** Start of Data supplied **
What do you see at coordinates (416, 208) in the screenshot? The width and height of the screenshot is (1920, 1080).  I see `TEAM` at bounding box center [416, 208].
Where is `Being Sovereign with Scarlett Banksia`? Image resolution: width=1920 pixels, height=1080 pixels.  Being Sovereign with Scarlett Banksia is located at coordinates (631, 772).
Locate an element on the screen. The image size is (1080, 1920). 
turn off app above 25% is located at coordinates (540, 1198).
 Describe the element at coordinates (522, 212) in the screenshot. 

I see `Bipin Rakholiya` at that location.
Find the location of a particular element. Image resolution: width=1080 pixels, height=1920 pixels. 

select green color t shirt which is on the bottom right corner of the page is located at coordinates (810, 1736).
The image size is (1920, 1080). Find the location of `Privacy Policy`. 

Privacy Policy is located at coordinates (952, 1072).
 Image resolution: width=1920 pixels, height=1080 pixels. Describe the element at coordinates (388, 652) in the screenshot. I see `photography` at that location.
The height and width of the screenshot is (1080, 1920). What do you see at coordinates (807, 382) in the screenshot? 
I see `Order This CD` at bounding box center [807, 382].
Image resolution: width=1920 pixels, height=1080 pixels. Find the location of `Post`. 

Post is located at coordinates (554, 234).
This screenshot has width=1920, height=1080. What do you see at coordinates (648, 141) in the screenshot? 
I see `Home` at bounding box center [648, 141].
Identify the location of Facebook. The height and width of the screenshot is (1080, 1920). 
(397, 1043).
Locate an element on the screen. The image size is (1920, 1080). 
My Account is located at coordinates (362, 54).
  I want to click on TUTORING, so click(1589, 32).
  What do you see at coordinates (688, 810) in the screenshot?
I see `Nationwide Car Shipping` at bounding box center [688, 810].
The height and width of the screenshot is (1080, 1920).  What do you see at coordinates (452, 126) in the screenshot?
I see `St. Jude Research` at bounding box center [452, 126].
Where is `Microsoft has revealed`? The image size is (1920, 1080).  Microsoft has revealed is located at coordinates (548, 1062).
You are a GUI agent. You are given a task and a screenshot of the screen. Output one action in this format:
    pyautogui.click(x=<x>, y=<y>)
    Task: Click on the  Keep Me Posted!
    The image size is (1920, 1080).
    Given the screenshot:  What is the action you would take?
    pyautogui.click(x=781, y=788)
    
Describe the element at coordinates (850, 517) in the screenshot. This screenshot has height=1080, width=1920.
** End of Data supplied **
**Short problem**:
Output the part of the material above that begins with the line containing "Image resolution: width=1920 pixels, height=1080 pixels. Find" and runs through the end of the material as a Markdown table with the columns Row and Line, omitting blank lines.

**Output for this task**:
| Row | Line |
|---|---|
| 1 | Image resolution: width=1920 pixels, height=1080 pixels. Find the location of `Post`.  |
| 2 | Post is located at coordinates (554, 234). |
| 3 | This screenshot has width=1920, height=1080. What do you see at coordinates (648, 141) in the screenshot?  |
| 4 | I see `Home` at bounding box center [648, 141]. |
| 5 | Identify the location of Facebook. The height and width of the screenshot is (1080, 1920).  |
| 6 | (397, 1043). |
| 7 | Locate an element on the screen. The image size is (1920, 1080).  |
| 8 | My Account is located at coordinates (362, 54). |
| 9 |   I want to click on TUTORING, so click(1589, 32). |
| 10 |   What do you see at coordinates (688, 810) in the screenshot? |
| 11 | I see `Nationwide Car Shipping` at bounding box center [688, 810]. |
| 12 | The height and width of the screenshot is (1080, 1920).  What do you see at coordinates (452, 126) in the screenshot? |
| 13 | I see `St. Jude Research` at bounding box center [452, 126]. |
| 14 | Where is `Microsoft has revealed`? The image size is (1920, 1080).  Microsoft has revealed is located at coordinates (548, 1062). |
| 15 | You are a GUI agent. You are given a task and a screenshot of the screen. Output one action in this format: |
| 16 |     pyautogui.click(x=<x>, y=<y>) |
| 17 |     Task: Click on the  Keep Me Posted! |
| 18 |     The image size is (1920, 1080). |
| 19 |     Given the screenshot:  What is the action you would take? |
| 20 |     pyautogui.click(x=781, y=788) |
| 21 | Describe the element at coordinates (850, 517) in the screenshot. This screenshot has height=1080, width=1920. |